The PM duly obliged, so Lowy signed up for an initial two year term and was allowed to hand-pick a supportive board including Ron Walker, John Singleton, Suzie Williams, wife of Crown Casino founder Lloyd Williams, veteran Coalition staffer Ron Harvey, long-time Lowy mate, property developer and ongoing soccer player Phillip Wolanski and Brian Schwartz, the former CEO of Ernst &Young, the long-time auditors of Westfield.
Bartels deserves credit for his role, even though he has been largely shunned by corporate Australia since bowing out as Coles Myer CEO in 1996-97. Instead, the gold medal cyclist from the 1962 Commonwealth Games has thrown himself into his sporting duties and even had a public difference of opinion with Ron Walker recently over whether he should participate in the Queen's Baton Relay ahead of the Commonwealth Games.
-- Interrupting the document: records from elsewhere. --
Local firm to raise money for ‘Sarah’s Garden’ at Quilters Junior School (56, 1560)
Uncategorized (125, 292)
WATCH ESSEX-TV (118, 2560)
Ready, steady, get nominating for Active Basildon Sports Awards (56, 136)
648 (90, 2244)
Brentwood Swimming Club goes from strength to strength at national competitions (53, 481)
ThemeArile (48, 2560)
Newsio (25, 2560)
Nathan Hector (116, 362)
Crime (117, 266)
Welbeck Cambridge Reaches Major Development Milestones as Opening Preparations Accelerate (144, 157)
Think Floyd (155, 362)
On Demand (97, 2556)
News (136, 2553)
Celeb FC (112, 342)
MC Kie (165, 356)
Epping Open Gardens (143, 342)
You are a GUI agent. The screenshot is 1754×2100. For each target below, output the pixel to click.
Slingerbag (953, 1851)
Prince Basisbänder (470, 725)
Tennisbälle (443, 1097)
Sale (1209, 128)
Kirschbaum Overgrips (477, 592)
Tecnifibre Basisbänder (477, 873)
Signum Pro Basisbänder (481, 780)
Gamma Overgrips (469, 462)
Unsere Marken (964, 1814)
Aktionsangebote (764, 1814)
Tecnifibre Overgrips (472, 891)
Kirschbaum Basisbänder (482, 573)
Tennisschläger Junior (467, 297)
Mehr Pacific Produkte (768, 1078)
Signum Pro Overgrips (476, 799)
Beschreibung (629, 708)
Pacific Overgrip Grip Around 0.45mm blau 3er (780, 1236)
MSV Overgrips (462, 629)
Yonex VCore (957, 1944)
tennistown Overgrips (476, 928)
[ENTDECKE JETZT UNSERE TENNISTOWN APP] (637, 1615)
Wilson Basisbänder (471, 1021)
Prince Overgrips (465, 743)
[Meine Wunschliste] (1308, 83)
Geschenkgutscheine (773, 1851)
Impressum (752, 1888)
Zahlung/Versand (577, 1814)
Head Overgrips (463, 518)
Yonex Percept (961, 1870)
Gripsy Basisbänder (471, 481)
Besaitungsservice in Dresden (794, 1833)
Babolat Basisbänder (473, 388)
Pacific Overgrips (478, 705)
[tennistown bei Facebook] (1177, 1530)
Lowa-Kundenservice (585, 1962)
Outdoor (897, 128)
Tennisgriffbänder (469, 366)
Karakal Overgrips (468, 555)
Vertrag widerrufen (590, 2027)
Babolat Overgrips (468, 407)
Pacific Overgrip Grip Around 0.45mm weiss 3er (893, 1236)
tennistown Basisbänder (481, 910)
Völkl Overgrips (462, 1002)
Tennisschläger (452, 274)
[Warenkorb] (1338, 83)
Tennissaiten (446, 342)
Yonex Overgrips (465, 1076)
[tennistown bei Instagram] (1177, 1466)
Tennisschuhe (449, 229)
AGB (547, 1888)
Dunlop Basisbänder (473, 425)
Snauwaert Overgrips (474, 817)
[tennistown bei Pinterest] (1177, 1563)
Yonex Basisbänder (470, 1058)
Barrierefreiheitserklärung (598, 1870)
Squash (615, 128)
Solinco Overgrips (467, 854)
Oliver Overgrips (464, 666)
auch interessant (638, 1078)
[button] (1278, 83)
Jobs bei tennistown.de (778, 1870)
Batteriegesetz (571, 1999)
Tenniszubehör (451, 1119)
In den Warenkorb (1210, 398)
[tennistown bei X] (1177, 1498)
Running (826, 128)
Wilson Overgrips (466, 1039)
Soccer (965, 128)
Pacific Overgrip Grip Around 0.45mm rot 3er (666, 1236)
The complete board and management structure of the FFA is laid out here, although we're still trying to get our hands on some sort of annual report to understand the governance structure. CEO John O'Neill is certainly getting plenty with a package worth $800,000 a year but he has sensibly brought in plenty of former colleagues from the ARU to hammer out broadcasting and sponsorship deals. A quick look at the FFA website suggests they've now locked in loads of sponsors like Qantas, NAB, Coca Cola Amatil, Hyundai and, of course, Westfield.
Frank Lowy initially signed up for two years but then extended by a year until November 2006, after the World Cup is well and truly sorted. By then he'll be 76 and it will be time for someone else to take over. While nepotism is not something that should normally be encouraged, there are suggestions that Frank would like his soccer mad son David Lowy to take over as chairman. What a splendid idea.
David is the only one of the three Lowy boys who has bowed out of executive duties at the shopping centre giant. However, he's done a Lachlan Murdoch by staying on the board as deputy chairman, but would have the time to devote to ensuring Australian soccer continues to grow.
David Lowy was a keen soccer player as a kid and used to tear around the park with fellow Rich Lister Phillip Wolanski, who sits on the FFA board with his dad. This is vital as you can't have a situation where the FFA board is full of people whose first love is another sport. For example, when John Singleton talks sport in public, it's normally rugby league.